* TASK OBJECTIVE *
Nothing but the lines below between the line holding "首页 (233, 316)" and the line holding "联系我们 (338, 2553)", inclusive, should appear in the answer, each set down exactly.
(Beginning of SUPPLIED ENTRIES)
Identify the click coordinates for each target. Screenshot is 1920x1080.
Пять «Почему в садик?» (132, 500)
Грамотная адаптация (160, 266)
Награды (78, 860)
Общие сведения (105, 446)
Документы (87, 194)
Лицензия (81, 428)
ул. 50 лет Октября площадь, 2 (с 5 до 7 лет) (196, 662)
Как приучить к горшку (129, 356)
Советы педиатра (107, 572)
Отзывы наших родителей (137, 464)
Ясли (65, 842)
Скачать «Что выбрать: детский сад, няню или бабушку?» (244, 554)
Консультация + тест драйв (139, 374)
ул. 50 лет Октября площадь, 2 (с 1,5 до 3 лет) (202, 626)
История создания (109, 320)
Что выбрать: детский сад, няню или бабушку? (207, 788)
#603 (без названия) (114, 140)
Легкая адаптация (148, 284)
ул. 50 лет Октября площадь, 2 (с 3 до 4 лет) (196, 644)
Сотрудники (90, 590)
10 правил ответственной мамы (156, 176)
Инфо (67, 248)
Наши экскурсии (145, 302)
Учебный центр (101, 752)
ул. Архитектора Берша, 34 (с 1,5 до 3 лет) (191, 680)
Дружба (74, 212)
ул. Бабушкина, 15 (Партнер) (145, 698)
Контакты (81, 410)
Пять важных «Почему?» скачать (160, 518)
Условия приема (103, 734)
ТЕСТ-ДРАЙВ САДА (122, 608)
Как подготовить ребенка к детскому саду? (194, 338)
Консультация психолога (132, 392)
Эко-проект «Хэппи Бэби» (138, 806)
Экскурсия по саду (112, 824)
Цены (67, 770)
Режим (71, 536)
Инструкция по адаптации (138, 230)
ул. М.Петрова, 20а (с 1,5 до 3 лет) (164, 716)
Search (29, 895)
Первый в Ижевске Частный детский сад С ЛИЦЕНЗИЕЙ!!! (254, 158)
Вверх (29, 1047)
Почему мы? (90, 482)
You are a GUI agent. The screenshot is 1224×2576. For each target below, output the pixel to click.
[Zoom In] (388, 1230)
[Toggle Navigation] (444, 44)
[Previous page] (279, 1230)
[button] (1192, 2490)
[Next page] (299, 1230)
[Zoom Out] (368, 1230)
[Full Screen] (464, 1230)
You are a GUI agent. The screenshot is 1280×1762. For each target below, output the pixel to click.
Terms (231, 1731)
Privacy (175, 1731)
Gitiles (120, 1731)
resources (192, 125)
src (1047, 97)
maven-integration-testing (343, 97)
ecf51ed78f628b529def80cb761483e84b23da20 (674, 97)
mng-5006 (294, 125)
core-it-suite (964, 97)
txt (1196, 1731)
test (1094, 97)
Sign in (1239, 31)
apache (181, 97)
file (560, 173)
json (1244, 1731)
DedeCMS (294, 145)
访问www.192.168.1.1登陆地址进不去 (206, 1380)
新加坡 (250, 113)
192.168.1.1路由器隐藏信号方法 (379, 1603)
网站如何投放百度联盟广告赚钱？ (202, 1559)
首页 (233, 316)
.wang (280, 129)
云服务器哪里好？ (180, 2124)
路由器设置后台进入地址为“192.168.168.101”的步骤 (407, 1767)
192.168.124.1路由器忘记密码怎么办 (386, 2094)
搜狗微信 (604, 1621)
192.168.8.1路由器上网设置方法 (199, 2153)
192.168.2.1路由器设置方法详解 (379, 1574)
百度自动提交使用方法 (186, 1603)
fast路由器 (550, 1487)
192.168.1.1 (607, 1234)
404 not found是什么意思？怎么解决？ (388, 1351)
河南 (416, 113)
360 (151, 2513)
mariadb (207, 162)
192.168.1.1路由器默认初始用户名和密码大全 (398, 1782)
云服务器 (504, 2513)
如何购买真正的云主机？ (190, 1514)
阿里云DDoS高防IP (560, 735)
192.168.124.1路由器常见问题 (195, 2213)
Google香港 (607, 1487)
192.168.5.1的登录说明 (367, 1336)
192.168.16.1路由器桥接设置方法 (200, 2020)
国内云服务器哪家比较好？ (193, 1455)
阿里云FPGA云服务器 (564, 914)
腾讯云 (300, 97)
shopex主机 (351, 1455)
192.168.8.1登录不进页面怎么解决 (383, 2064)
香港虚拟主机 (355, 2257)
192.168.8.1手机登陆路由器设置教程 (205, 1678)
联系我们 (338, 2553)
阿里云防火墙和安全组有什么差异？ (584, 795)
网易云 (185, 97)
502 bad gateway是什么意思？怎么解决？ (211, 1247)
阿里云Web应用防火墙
(End of SUPPLIED ENTRIES)
* EXERCISE SOLUTION *
首页 (233, 316)
.wang (280, 129)
云服务器哪里好？ (180, 2124)
路由器设置后台进入地址为“192.168.168.101”的步骤 (407, 1767)
192.168.124.1路由器忘记密码怎么办 (386, 2094)
搜狗微信 (604, 1621)
192.168.8.1路由器上网设置方法 (199, 2153)
192.168.2.1路由器设置方法详解 (379, 1574)
百度自动提交使用方法 (186, 1603)
fast路由器 (550, 1487)
192.168.1.1 (607, 1234)
404 not found是什么意思？怎么解决？ (388, 1351)
河南 (416, 113)
360 (151, 2513)
mariadb (207, 162)
192.168.1.1路由器默认初始用户名和密码大全 (398, 1782)
云服务器 (504, 2513)
如何购买真正的云主机？ (190, 1514)
阿里云DDoS高防IP (560, 735)
192.168.124.1路由器常见问题 (195, 2213)
Google香港 (607, 1487)
192.168.5.1的登录说明 (367, 1336)
192.168.16.1路由器桥接设置方法 (200, 2020)
国内云服务器哪家比较好？ (193, 1455)
阿里云FPGA云服务器 (564, 914)
腾讯云 (300, 97)
shopex主机 (351, 1455)
192.168.8.1登录不进页面怎么解决 (383, 2064)
香港虚拟主机 (355, 2257)
192.168.8.1手机登陆路由器设置教程 (205, 1678)
联系我们 (338, 2553)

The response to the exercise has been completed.